[Collected data entries]
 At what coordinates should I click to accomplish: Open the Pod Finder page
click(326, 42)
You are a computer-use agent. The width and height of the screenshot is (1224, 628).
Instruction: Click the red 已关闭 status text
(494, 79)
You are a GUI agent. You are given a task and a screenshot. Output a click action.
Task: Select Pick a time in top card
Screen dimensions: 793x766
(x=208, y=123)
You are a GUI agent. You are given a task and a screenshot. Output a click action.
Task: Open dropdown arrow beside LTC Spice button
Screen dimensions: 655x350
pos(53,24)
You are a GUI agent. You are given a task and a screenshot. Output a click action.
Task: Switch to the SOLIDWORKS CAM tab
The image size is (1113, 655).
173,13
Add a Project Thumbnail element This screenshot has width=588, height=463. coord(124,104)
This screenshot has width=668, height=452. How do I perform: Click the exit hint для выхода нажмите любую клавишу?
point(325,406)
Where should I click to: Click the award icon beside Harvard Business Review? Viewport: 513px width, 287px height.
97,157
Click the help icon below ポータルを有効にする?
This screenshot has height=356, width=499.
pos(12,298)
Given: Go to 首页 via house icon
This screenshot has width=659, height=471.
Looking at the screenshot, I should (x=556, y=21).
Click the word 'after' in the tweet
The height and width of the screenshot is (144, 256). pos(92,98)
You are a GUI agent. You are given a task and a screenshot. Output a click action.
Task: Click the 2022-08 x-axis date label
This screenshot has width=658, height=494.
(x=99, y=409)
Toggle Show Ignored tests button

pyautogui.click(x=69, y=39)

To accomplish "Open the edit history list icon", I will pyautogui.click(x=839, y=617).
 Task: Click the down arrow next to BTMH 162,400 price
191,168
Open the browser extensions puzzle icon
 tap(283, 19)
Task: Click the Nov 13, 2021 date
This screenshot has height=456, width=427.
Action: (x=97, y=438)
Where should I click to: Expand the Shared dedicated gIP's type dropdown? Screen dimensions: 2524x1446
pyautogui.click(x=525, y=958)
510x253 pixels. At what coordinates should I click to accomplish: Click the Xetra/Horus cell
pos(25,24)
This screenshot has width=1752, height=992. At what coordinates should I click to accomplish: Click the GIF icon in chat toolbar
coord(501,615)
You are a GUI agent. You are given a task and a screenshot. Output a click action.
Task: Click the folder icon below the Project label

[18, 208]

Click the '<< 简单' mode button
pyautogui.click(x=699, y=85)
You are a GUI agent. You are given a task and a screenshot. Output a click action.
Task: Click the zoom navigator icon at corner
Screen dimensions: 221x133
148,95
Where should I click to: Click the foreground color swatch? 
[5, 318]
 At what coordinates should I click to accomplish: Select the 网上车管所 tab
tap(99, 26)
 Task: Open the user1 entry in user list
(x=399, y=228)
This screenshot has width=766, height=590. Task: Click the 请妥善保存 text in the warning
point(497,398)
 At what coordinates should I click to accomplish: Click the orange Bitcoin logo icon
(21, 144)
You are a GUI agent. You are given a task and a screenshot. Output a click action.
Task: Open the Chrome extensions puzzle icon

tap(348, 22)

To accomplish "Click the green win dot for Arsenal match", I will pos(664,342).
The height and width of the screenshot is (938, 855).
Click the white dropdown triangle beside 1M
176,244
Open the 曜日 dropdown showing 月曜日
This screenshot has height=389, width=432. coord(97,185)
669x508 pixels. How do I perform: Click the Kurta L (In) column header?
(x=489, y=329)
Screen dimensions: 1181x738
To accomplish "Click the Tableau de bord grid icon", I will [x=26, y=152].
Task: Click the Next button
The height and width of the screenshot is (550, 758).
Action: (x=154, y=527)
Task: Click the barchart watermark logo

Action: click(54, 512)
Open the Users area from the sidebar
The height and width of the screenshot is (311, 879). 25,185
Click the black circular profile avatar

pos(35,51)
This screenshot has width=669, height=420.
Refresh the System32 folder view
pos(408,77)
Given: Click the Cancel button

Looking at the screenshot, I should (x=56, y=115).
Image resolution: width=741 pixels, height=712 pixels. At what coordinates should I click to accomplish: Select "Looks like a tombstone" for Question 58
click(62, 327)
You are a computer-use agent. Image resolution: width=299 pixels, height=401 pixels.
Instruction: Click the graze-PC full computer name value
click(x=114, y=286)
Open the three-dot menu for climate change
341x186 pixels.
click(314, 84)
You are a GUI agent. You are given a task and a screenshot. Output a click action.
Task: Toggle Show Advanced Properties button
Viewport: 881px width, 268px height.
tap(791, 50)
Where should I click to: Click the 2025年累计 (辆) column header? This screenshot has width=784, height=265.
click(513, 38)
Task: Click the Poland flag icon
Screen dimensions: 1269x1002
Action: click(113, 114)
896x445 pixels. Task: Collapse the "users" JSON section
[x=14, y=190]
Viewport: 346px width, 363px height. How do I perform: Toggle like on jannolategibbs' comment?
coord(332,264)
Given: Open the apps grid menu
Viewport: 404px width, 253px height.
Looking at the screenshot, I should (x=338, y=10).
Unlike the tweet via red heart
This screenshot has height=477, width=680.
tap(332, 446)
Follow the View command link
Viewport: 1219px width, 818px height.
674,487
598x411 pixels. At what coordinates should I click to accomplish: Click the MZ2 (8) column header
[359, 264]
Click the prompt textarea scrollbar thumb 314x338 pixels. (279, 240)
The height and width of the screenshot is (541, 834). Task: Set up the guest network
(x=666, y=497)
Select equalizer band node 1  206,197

[Task description] Output only an exact transcription of the lines above from the one with "Image resolution: width=741" up to and including the one with "You are a computer-use agent. Image".

[Written answer]
Image resolution: width=741 pixels, height=712 pixels. At what coordinates should I click to accomplish: Select "Looks like a tombstone" for Question 58
click(62, 327)
You are a computer-use agent. Image resolution: width=299 pixels, height=401 pixels.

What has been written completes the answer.